▶ **TRY IT**
The required output is the exact run of lines from the one that contains "The image size is (1448, 863)." to the end of the data, with every picture left out.

▶ **DATA FOR PROCESSING**
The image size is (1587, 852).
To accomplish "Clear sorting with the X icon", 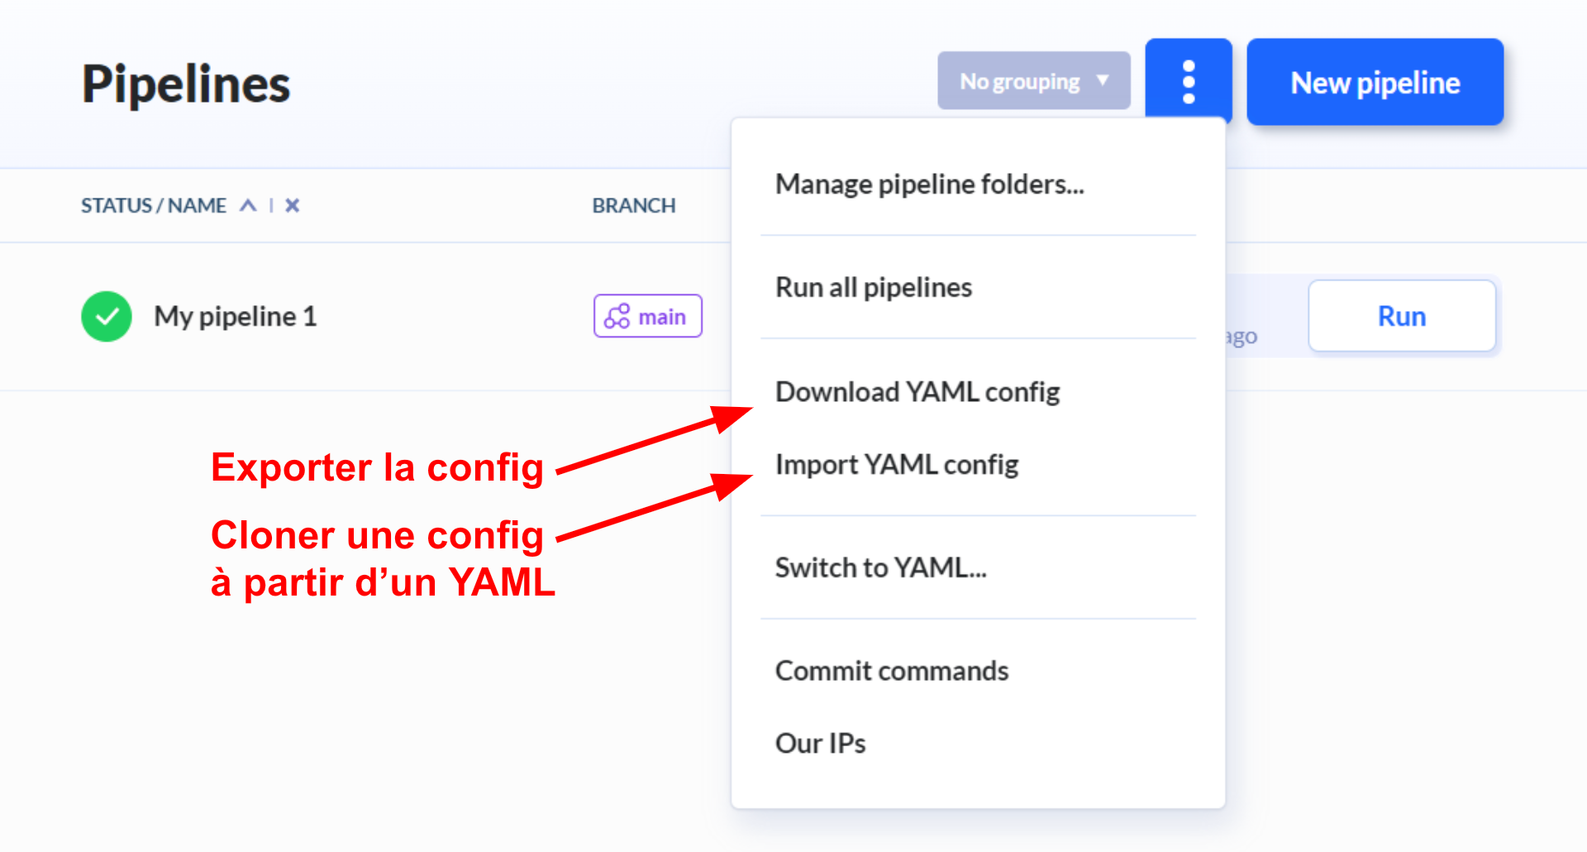I will coord(292,205).
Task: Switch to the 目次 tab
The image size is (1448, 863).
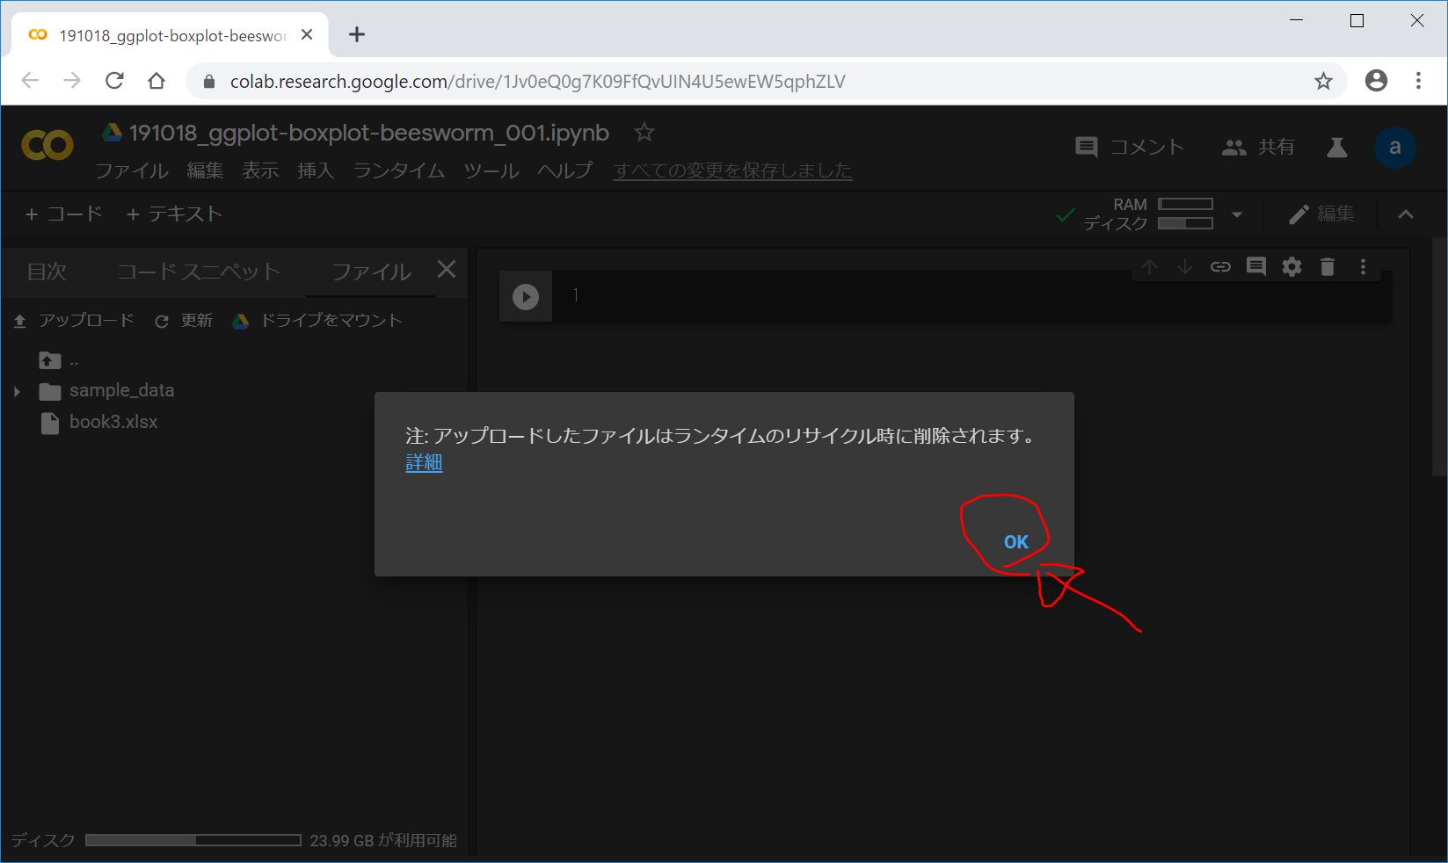Action: 47,272
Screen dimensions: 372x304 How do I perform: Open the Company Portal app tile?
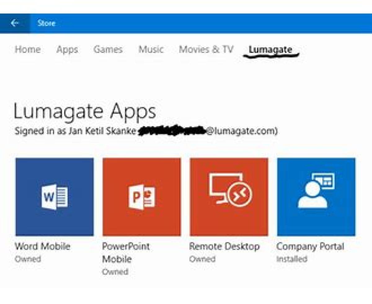316,197
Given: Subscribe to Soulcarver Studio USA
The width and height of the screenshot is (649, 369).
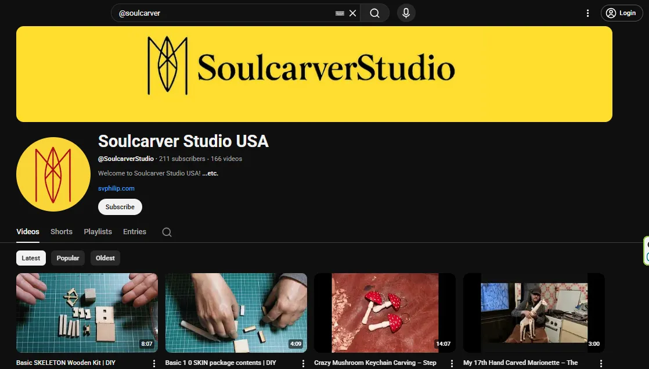Looking at the screenshot, I should (x=120, y=206).
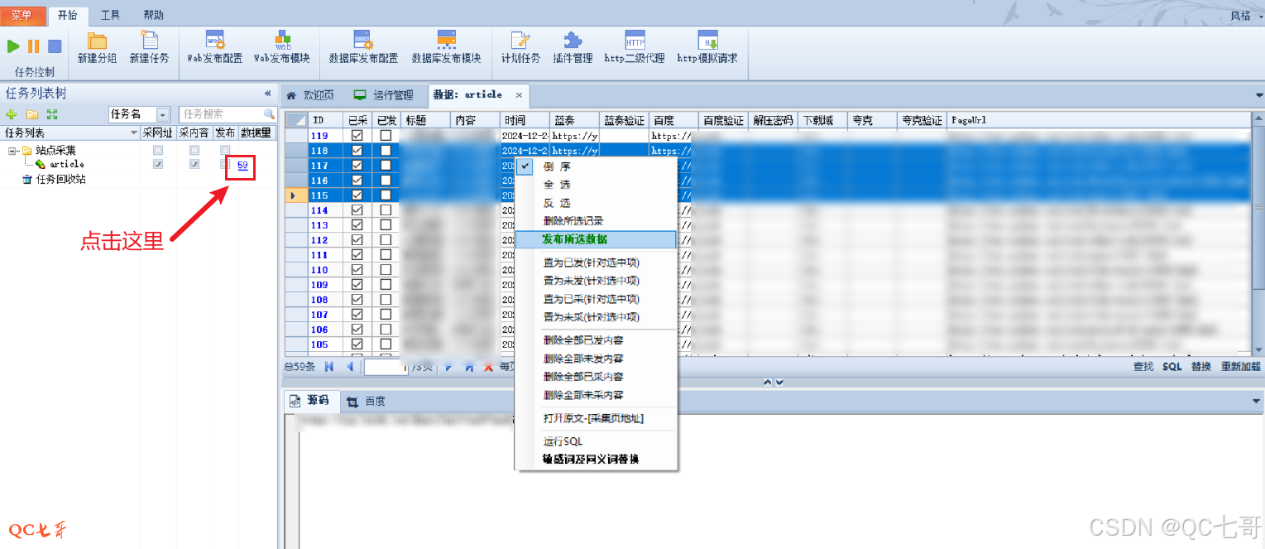Click the data count link 59

[x=242, y=166]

▶ **FINAL ANSWER**
The image size is (1448, 863).
Action: 47,272
Screen dimensions: 372x304 How do I perform: Open the Company Portal app tile?
316,197
Given: Subscribe to Soulcarver Studio USA
The width and height of the screenshot is (649, 369).
Looking at the screenshot, I should (x=120, y=206).
Click the data count link 59

[x=242, y=166]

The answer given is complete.